**AIM OF THE TASK**
Please reproduce the rows from the very first line through the line containing "pyautogui.click(x=<x>, y=<y>)", substituting "a single action" for "one action" and leaving everything else unchanged.

===== DATA FOR PROCESSING =====

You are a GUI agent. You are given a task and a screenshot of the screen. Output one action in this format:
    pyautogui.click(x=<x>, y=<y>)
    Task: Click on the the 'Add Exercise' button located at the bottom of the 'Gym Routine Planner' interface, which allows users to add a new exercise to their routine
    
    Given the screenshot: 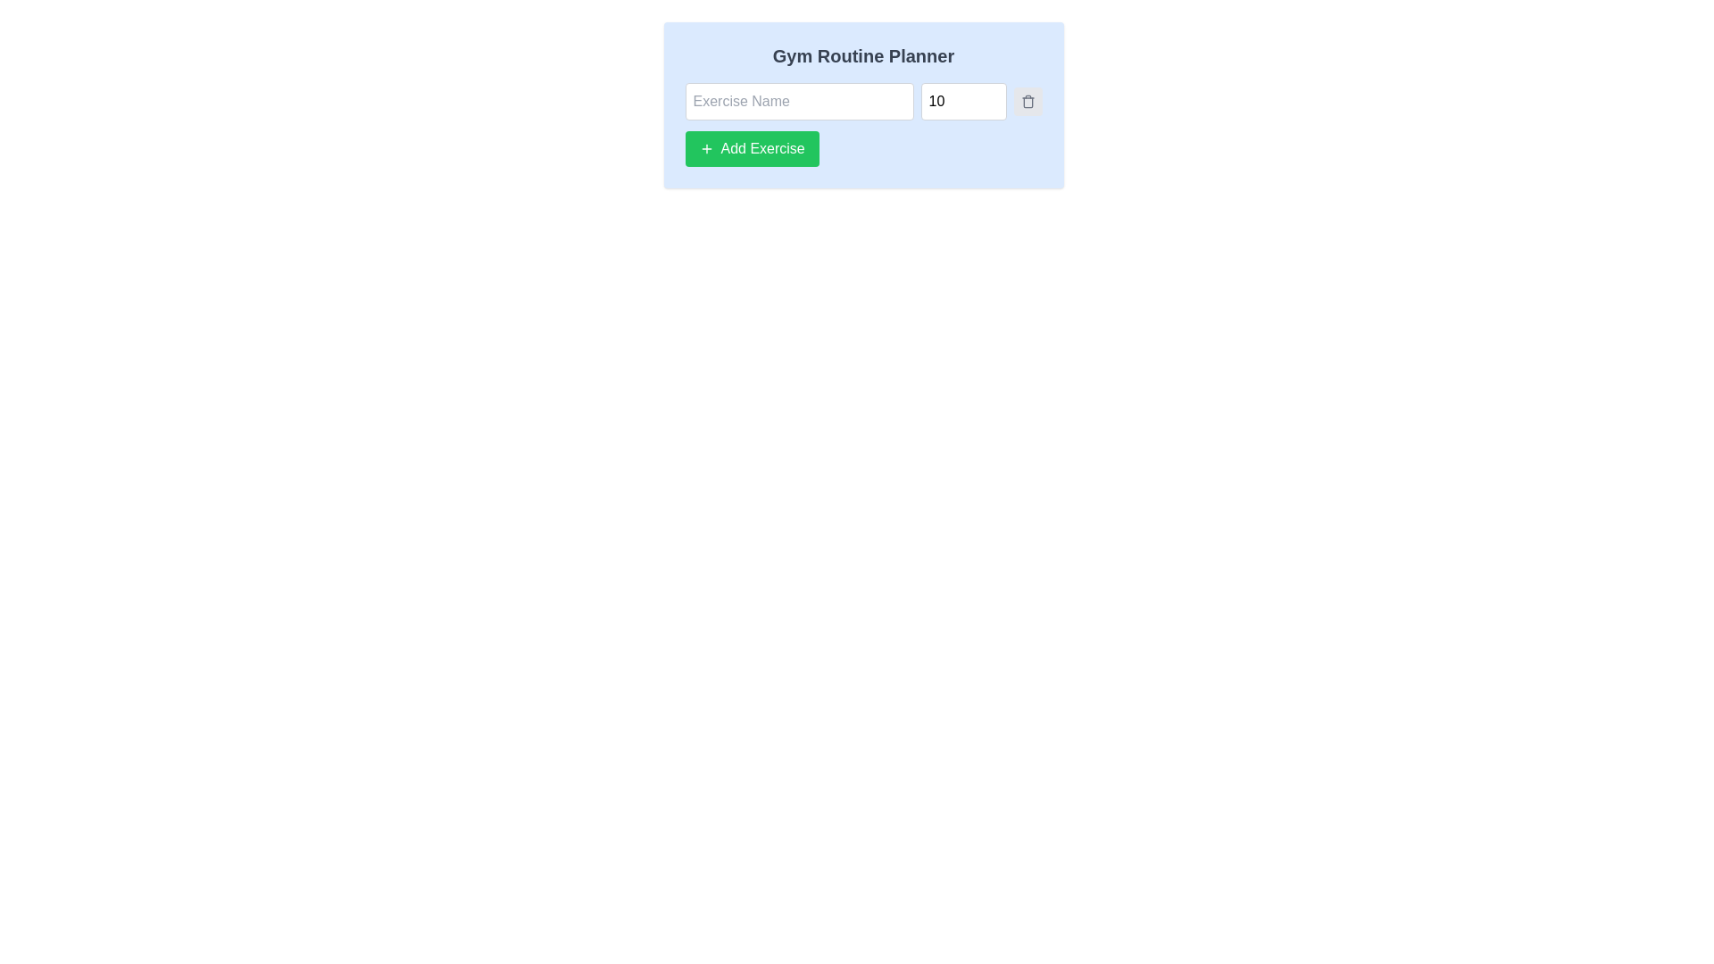 What is the action you would take?
    pyautogui.click(x=752, y=147)
    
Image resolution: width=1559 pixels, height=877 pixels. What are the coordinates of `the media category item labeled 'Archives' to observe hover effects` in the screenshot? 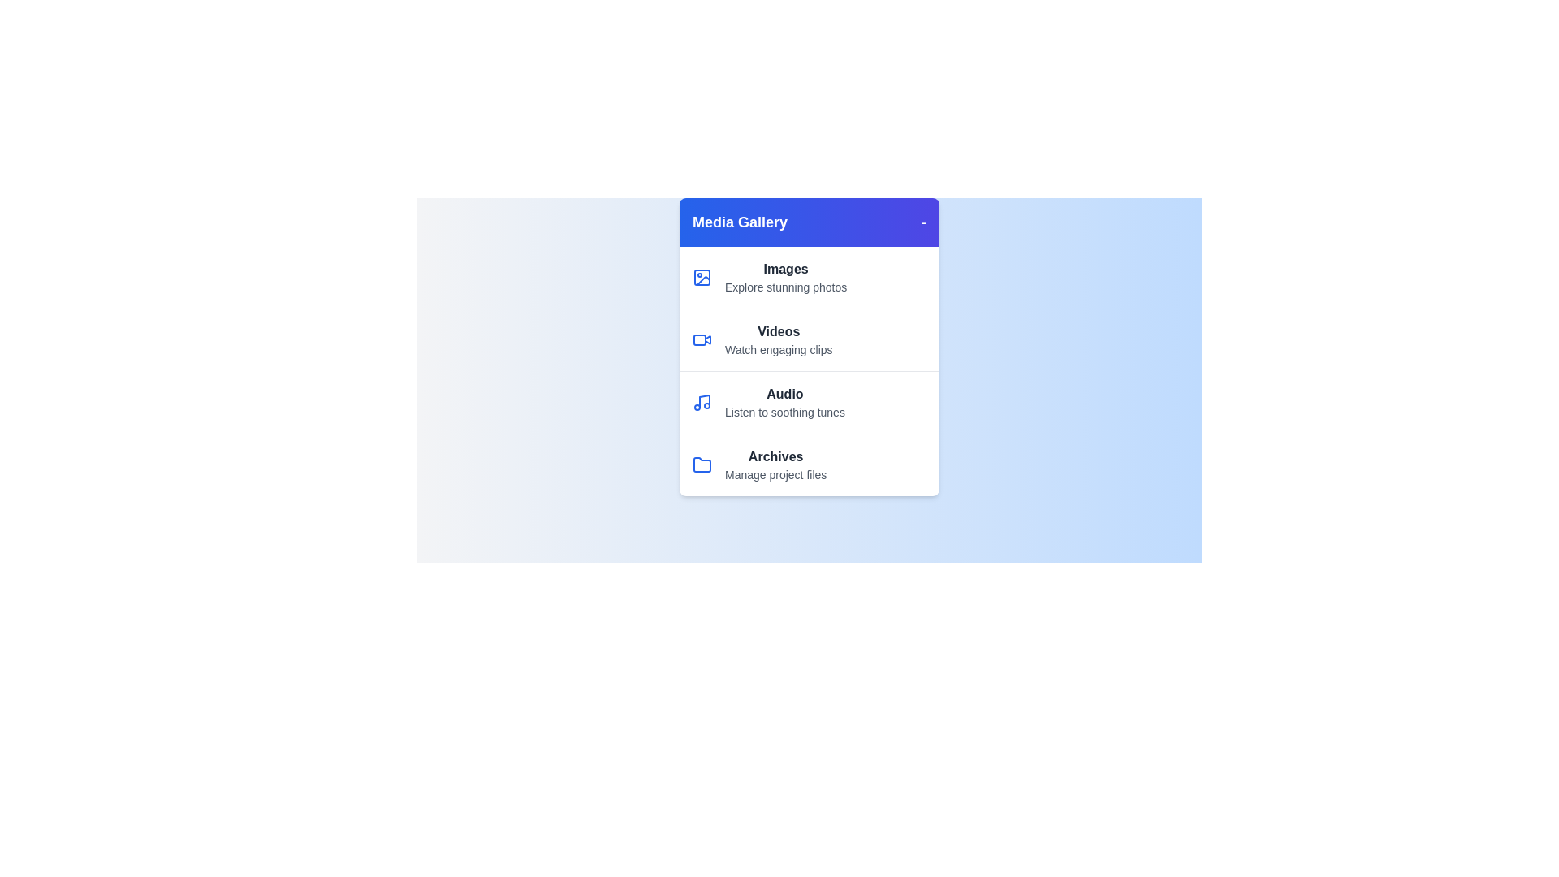 It's located at (809, 464).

=====

**RESPONSE TO THE EXERCISE**
You are a GUI agent. You are given a task and a screenshot of the screen. Output a single action in this format:
    pyautogui.click(x=<x>, y=<y>)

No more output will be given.